**Written exercise:** In the records below, copy out word for word the lines from the one containing "Given: Go to the Business breadcrumb" up to and including the one containing "click(104, 404)". Leave the pictures out of your copy.

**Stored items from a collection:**
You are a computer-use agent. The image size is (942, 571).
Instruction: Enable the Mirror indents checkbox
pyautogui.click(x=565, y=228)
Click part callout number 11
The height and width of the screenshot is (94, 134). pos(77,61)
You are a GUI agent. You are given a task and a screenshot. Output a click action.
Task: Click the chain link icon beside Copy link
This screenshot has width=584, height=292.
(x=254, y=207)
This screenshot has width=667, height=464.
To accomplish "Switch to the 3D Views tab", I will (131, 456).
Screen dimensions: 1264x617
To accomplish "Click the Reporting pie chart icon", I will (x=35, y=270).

---

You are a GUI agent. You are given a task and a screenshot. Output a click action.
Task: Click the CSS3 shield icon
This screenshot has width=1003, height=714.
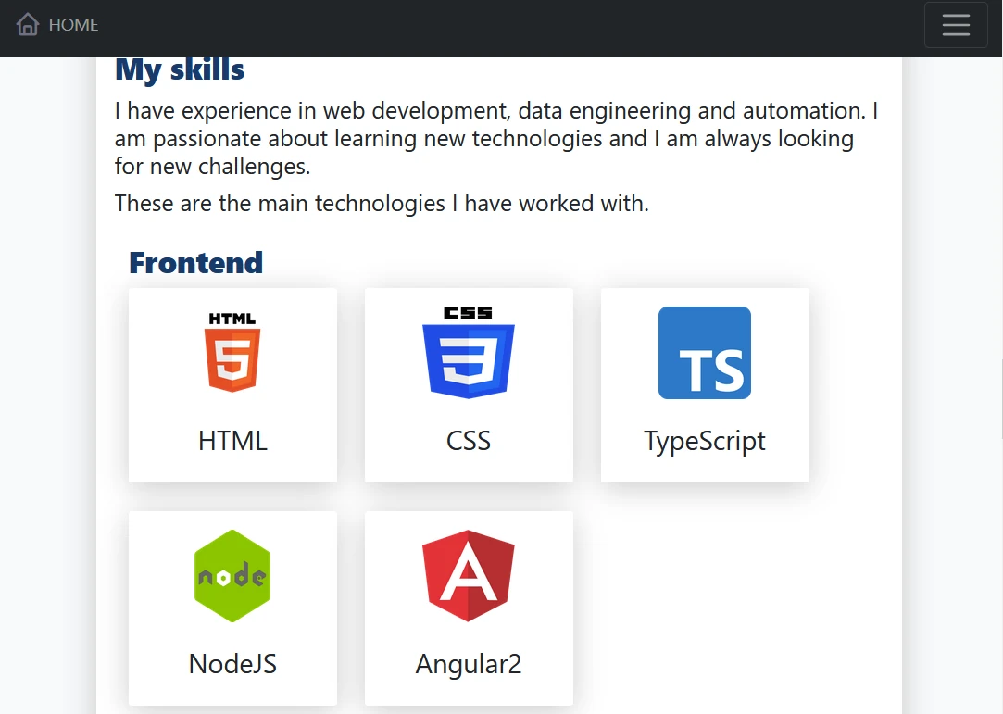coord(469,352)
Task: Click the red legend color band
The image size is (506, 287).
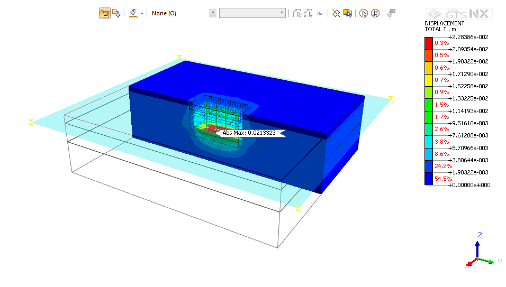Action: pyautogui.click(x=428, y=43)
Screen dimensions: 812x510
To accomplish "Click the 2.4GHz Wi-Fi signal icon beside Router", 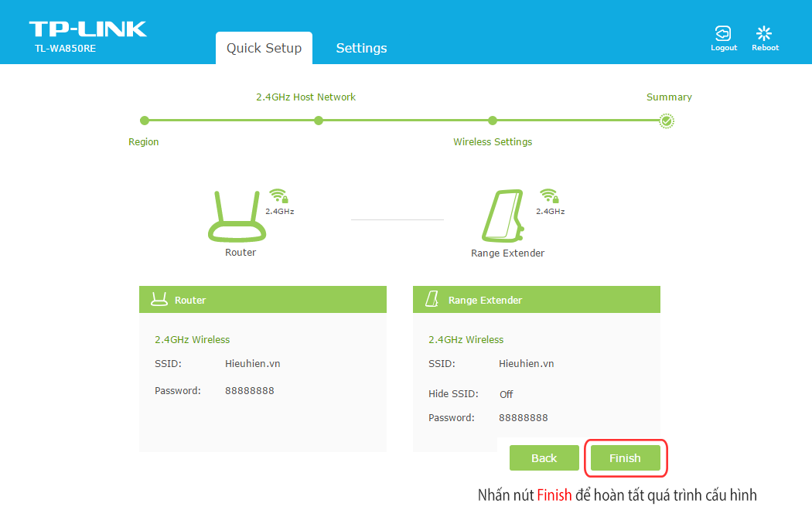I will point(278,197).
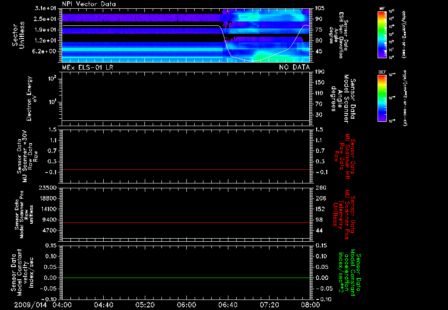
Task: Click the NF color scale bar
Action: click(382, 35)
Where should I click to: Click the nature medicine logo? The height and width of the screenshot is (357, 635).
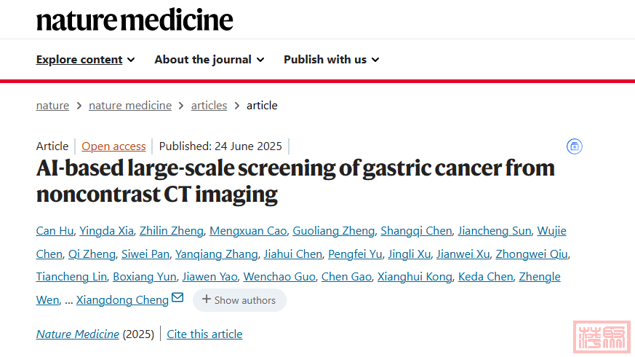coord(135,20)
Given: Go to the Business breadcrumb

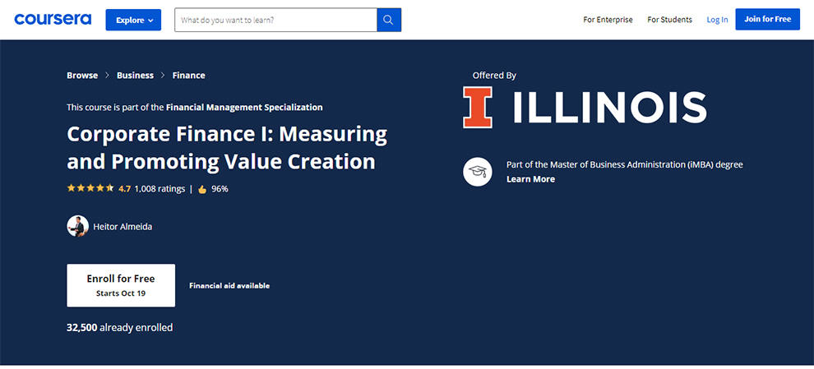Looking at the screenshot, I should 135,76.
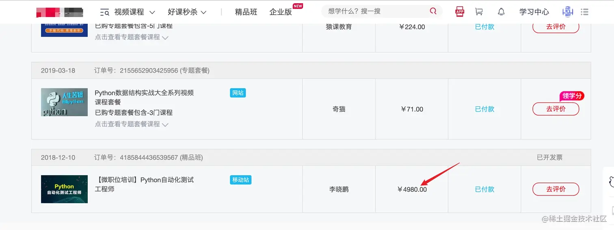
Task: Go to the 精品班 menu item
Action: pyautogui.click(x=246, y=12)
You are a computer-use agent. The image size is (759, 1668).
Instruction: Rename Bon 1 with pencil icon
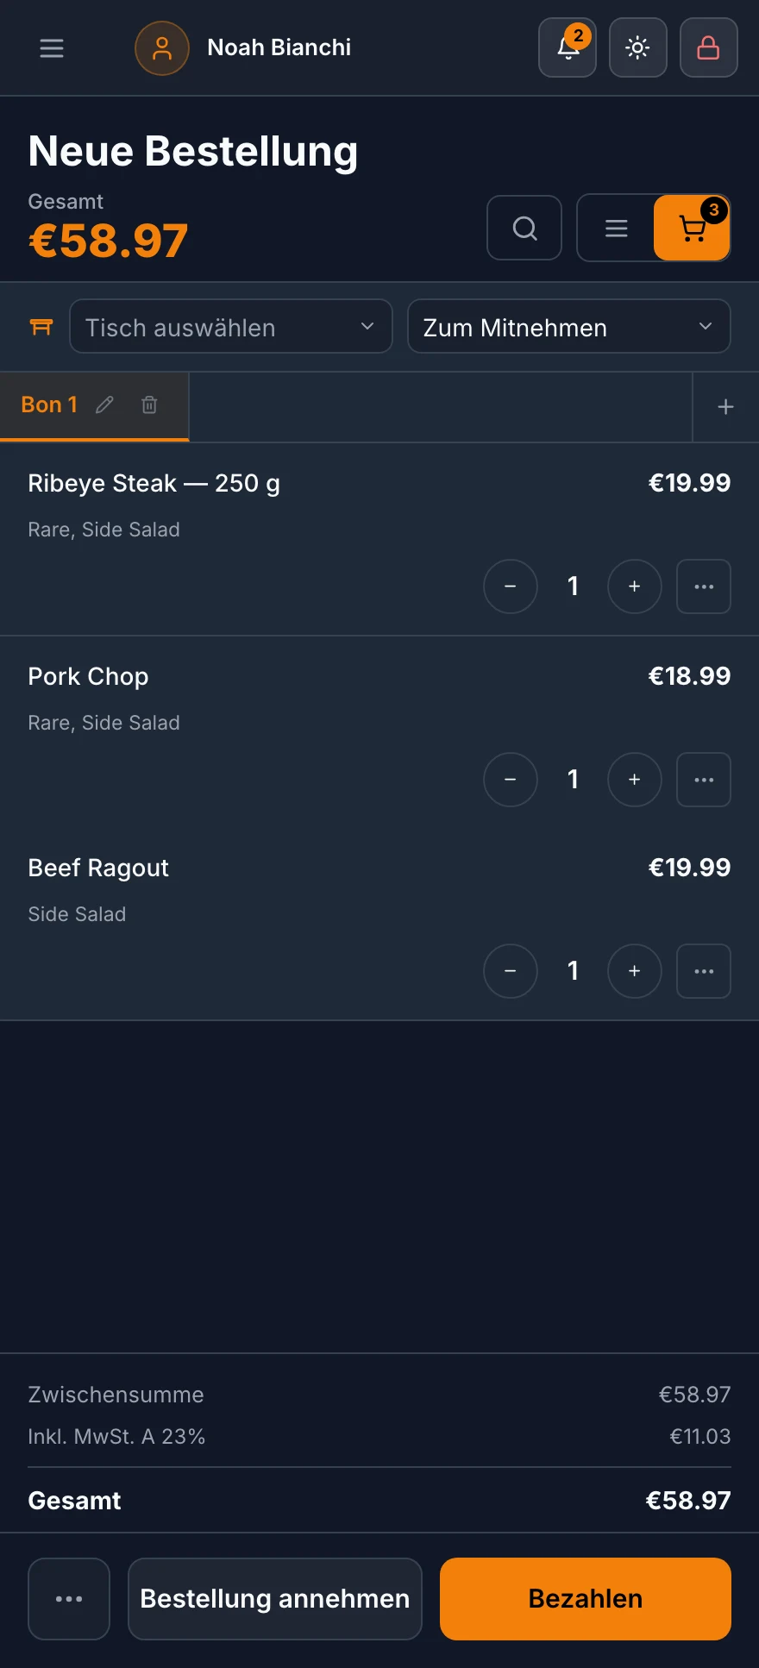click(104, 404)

**The completed task:**
Given: Go to the Business breadcrumb

Looking at the screenshot, I should 135,76.
Task: Go to the 精品班 menu item
Action: pyautogui.click(x=246, y=12)
You are a computer-use agent. The image size is (759, 1668).
Instruction: Rename Bon 1 with pencil icon
click(104, 404)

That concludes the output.